The average intercoder agreement between two coders in the multimodal condition is 0.43, while that between a coder with access to multimodal content and a coder with text-only access is 0.39. Calculating the pair-wise relative differences of the bootstrapped sample, the former is 9.4% higher than that of latter, with a 95% confidence interval ranging from 0.2% to 19.1%. The difference shows that multimodal labeling had a significant impact on the substantive labels chosen by coders. All else equal, we expect the labels from the multimodal condition to be better reflections of the ground truth meaning of these posts.Footnote ¹⁰

4.3.4. Multimodal labeling hurt the classifier’s predictive power

Finally, we evaluate the impact of multimodal labeling on the predictive power of our machine learning classifier. We train two sets of machine learning classifiers: one using tweets labeled by coders who have multimodal access and the other using tweets labeled by coders with text-only access, respectively. We then evaluate out-of-sample performance using a held-out set of tweets labeled in the multimodal condition. Given that our labels are non-mutually exclusive categorical labels and our input is text data, we fit multi-label classifiers based on RoBERTa (Liu et al., Reference Liu, Ott, Goyal, Jingfei, Joshi, Chen, Levy, Lewis, Zettlemoyer and Stoyanov2019). We use the average $F1$ scores as our measure of each classifiers’ predictive power. We approximate the confidence interval through bootstrapping. Specifically, we create 100 bootstrapped datasets for the multimodal and text-only tweets, respectively. We then trained and evaluated the classifier for each of the bootstrapped datasets to obtain a sample of average $F1$ scores for both the treated and control groups. Importantly, the calculation of the $F1$ score relied on cross-validation with a 50–50 split in which we divided the bootstrapped sample at random (without replacement). The training half was either the multimodal or text-only annotated data. The test half was the set of tweets that did not appear in the training half but were annotated by coders in the multimodal condition. This decision reflects our interest in evaluating the model with reference to the most accurately coded tweets, which we assume and demonstrate were those labeled by coders who had access to both text and non-text media.

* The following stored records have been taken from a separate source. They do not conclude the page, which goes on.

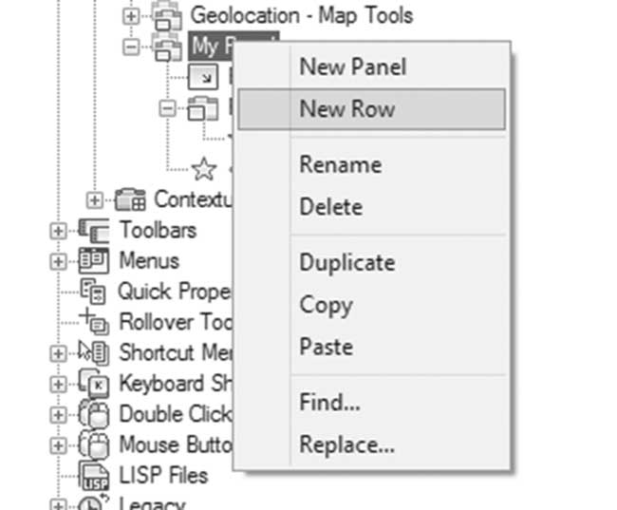
Task: Expand the Menus tree node
Action: (x=58, y=261)
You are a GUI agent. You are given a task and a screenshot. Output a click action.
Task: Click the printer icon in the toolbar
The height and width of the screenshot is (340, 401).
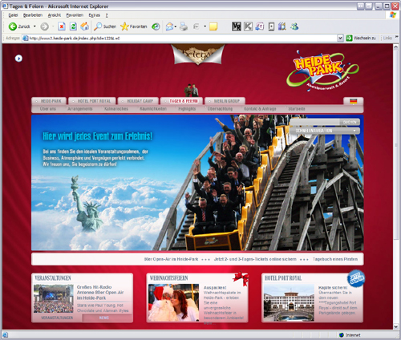pyautogui.click(x=184, y=26)
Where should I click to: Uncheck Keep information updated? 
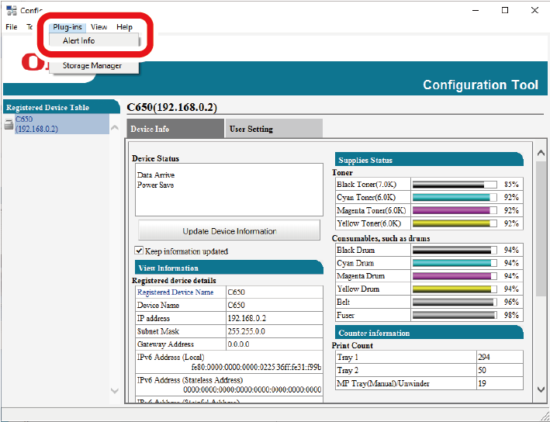tap(139, 251)
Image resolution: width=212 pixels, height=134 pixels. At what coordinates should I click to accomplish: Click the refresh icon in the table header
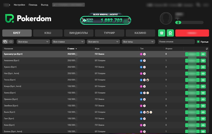(x=207, y=49)
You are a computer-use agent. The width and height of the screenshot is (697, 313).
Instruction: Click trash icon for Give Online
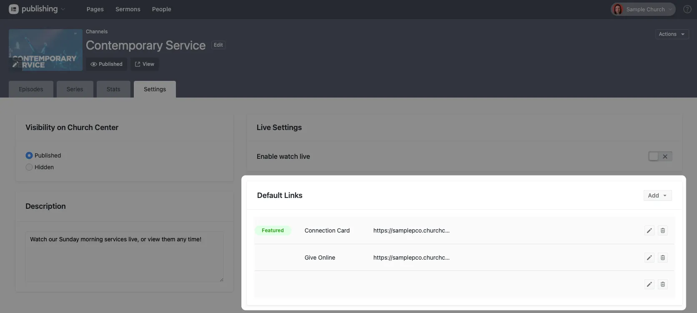[662, 258]
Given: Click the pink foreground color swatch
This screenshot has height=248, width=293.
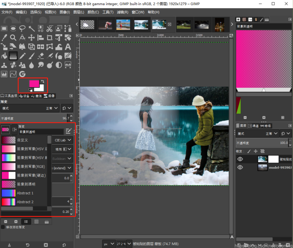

The average $F1$ score trained with multimodal labeled tweets is 0.32, while that of text-only labeled tweets is 0.36. Calculating the pairwise differences with bootstrapped samples, the predictive power of the best classifier trained using labels generated under the multimodal labeling condition is 10% lower than that of the best classifier trained using labels generated under the text-only condition.Footnote ¹¹ In the Appendix, we compare performance across a range of labels that appear frequently in the data, confirming that the penalty to the classifiers trained on the multimodal data persists even for labels where the classifier performance is substantially higher.

4.4. Discussion

In this tweet labeling task, the findings from the five performance metrics suggest that incorporating multimodal information in the labeling process brings about both costs and benefits. In terms of costs, human coders with access to multimodal information take significantly more time to annotate training data compared to those with only access to the raw text, measured as either time per labeled post or time per valid label. This means researchers need more human labor, which means increased costs.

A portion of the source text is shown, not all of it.